Lindsay Tedds is an Assistant Professor in the School of Public Administration at the University of Victoria. Daniel Sandler is a law Professor at Western University. Ryan Compton is an Associate Professor in the Department of Economics at the University of Manitoba
As part of its 2011 election platform, the Liberal Party of Canada released “ Your Family. Your Future. Your Canada.” This platform document included two proposals to increase fairness in our tax system. One, the cancellation of the Harper government’s corporate tax cuts, received a significant amount of media attention during the election.
The other received no attention at all, which is surprising given the current interest in increasing tax revenues received from wealthy individuals. The ignored Liberal proposal called for limits on the application of paragraph 110(1)(d) of the Income Tax Act that provides for the preferential tax treatment of stock options. A government that says its committed to balancing the budget should give serious consideration to the elimination of this deduction.
Some employees receive a portion of their employment compensation in the form of stock options. A stock option provides the right to buy stock of a corporation within a stated period of time at a specified price. Stock options are used as part of an employment remuneration package in situations where there is a desire to link compensation to company performance. The more the company then grows, the more their stock options are worth.
Stock options have become the single largest component of compensation among CEOs and senior executives at large publicly traded companies in Canada. Executives like stock options because they have made them extremely wealthy, irrespective of the individual or collective managerial acumen.
In Canada, the income earned from stock options is granted preferential tax treatment when compared to other forms of employment remuneration. Under Canadian tax law, stock option recipients do not incur a tax liability on stock options until the options are exercised. The amount that must be included in income from employment on exercise is equal to the difference between fair market value of the stock on the date the option is exercises and the strike price.
While income earned from stock options is deemed to be ordinary income under our tax laws, a special deduction was created in 1984 (paragraph 110(1)(d)) which allows individuals to deduct 50 per cent of the income derived from exercising stock options. That is, only half of the employment benefit from stock options is subject to tax.
As an example, let’s say the CEO of WidgetCo earns an annual salary of $500,000, and for this fiscal year also received a bonus of $400,000. Given this income level, the CEO faces the highest marginal tax rate on any additional income.

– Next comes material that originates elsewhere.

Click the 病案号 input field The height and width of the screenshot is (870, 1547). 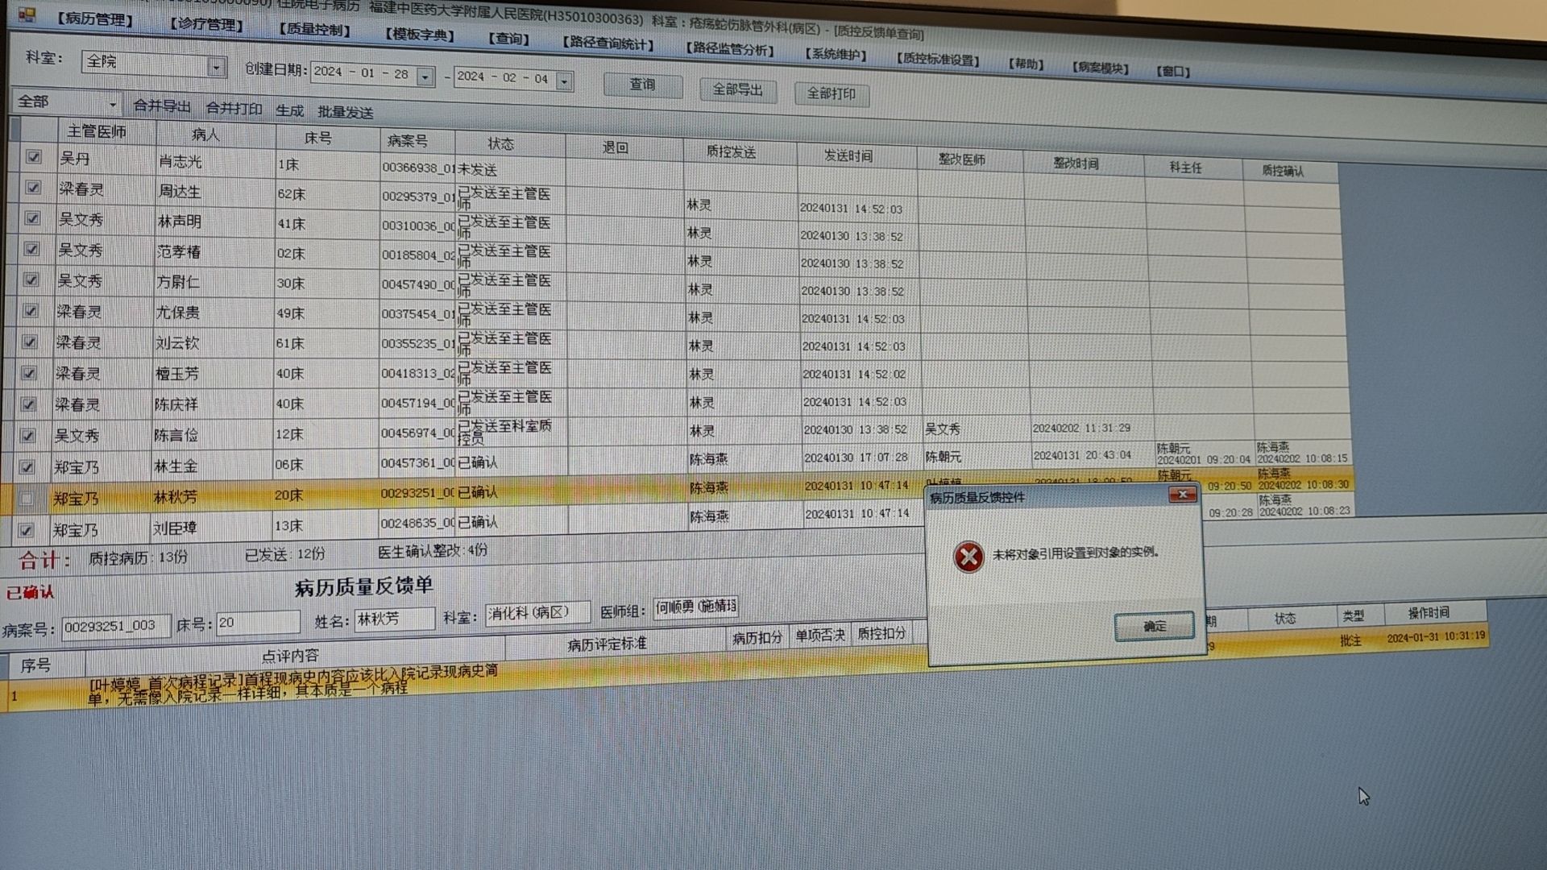click(116, 626)
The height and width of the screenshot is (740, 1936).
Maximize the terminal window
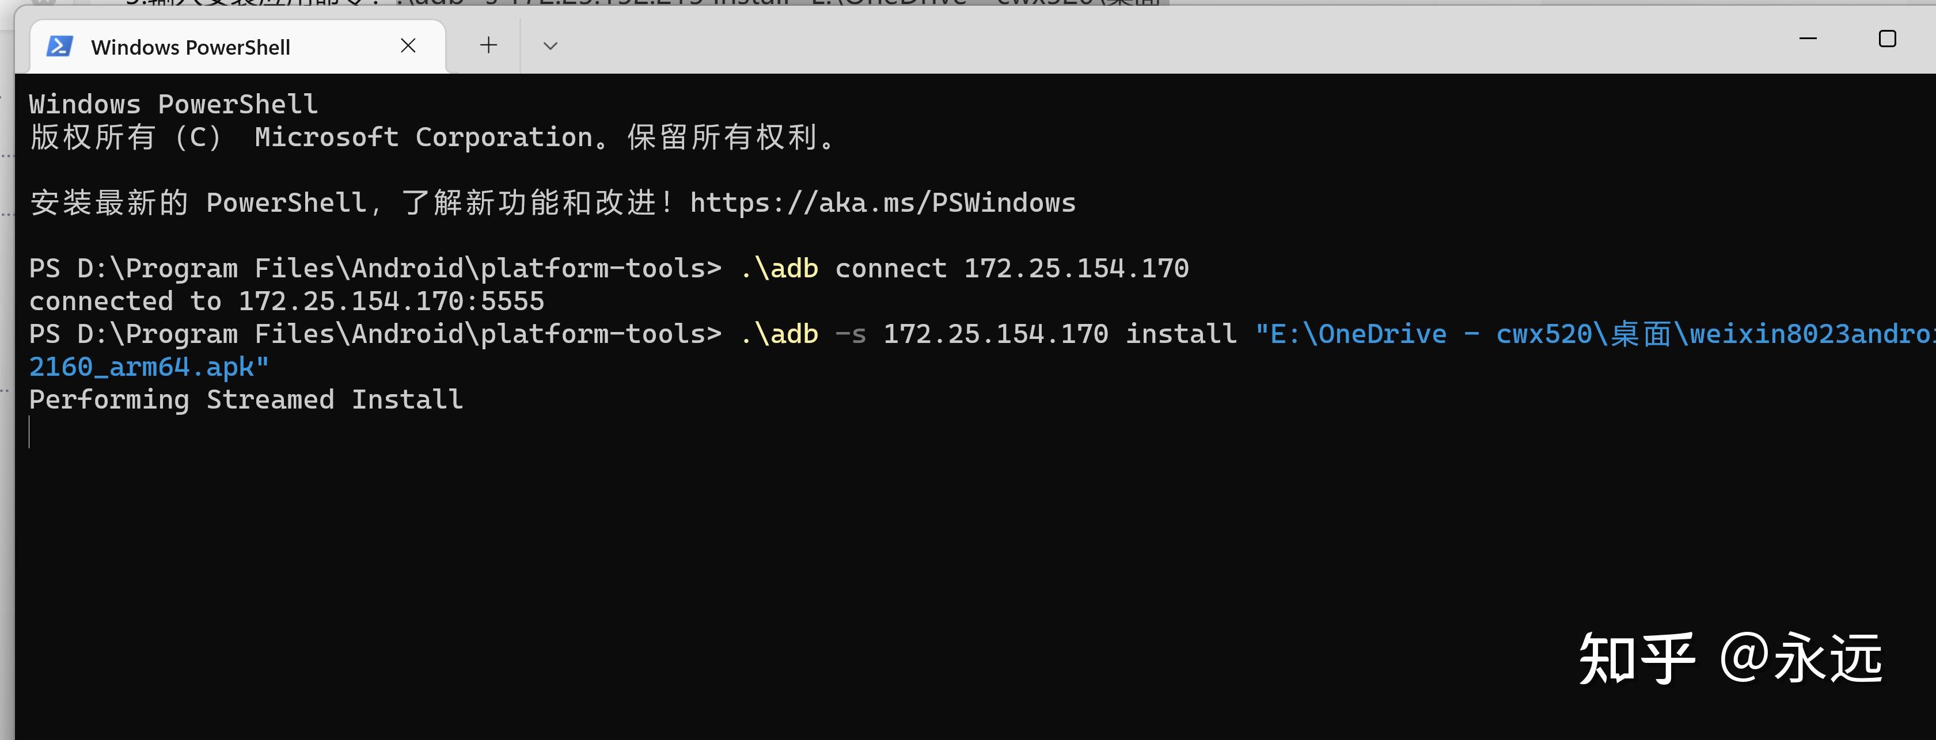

We will assume a combined federal and provincial marginal tax rate of 45 per cent.
On March 1, the CEO elects to exercise previously awarded options. The company’s stock is currently trading at $20. She exercises 100,000 options and sells the obtained shares from the exercise on the same day (more than 90 per cent of executive stock options are exercised and sold on the same day) which were granted with a specified (exercise) price of $15. The exercised shares are valued at $1.5-million (100,000 options at $15 a share) and the sale is valued at $2-million (100,000 options at $20 a share). The CEO then derives an employment income benefit valued at the difference of these two amounts, which is $500,000.
If the full $500,000 was taxed, as it should be, she would pay $225,000 in taxes leaving her with after tax income from the stock options of $275,000. But because of the special deduction, she only pays tax on $250,000 of the income benefit for a total of $112,500. That is, with the special deduction, the CEO pays $112,500 less in tax than she would otherwise.
Let’s be clear: This $500,000 is not a capital gain. A capital gain only accrues if shares are bought and then held because there is an element of risk associated with the holding the shares. By buying and selling the shares on the same day, she is simply realizing the income benefit that had been attached to the awarded stock options. It is simply deferred employment compensation.
The purpose of paragraph 110(1)(d) was to encourage more widespread use of employee stock option plans. However, no clear causal link has been established between the increasing use of stock options and the existence of the tax deduction. That is, there is no evidence the deduction achieved its stated goals.In the United States, the use of stock options has increased much faster and have risen to a far higher level than ever witnessed in Canada, despite a more limited tax preference.
The Liberals are proposing to limit the deduction to the first $100,000 in annual employment income benefit from stock options, for a projected total increase in tax revenues of approximately $300-million a year. While the Liberal proposal is a step in the right direction to address unfairness in our tax system, our research ( here, here, and here) clearly demonstrates that the entire deduction should either be eliminated (by repealing paragraph 110(1)(d) of the Income Tax Act) or a holding period should be attached to the exercised shares in order to qualify for the deduction, as is the case in the United States.
Making this simple change to our tax system would ensure that wealthy Canadians are paying their fair share of taxes. It would also make a significant dent in the government’s efforts to balance the budget and restore fairness and progressivity to our tax system.